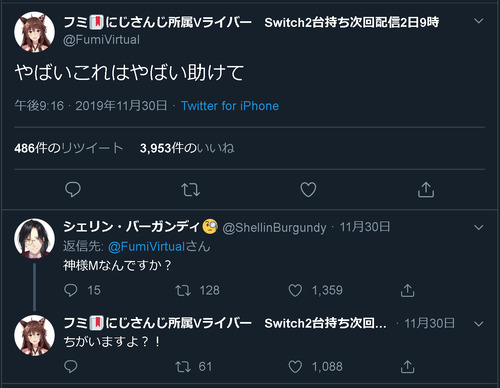The height and width of the screenshot is (388, 500).
Task: Open ShellinBurgundy's profile avatar
Action: tap(34, 238)
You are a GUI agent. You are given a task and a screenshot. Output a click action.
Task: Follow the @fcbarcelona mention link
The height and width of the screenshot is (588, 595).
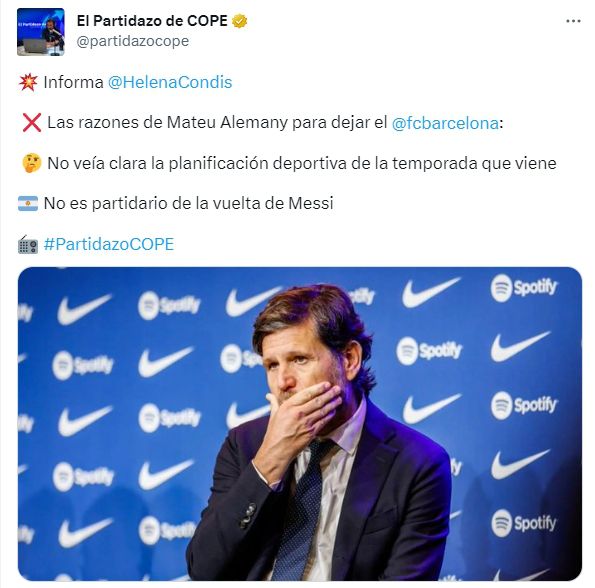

What is needed - Rewrite the material above with "click action" changed to "tap action" and everything else left as it is. Leave the pictures out.

Reply to the exercise -
The height and width of the screenshot is (388, 500).
Task: Open ShellinBurgundy's profile avatar
Action: tap(34, 238)
You are a GUI agent. You are given a task and a screenshot. Output a tap action.
Task: Follow the @fcbarcelona mention link
The height and width of the screenshot is (588, 595).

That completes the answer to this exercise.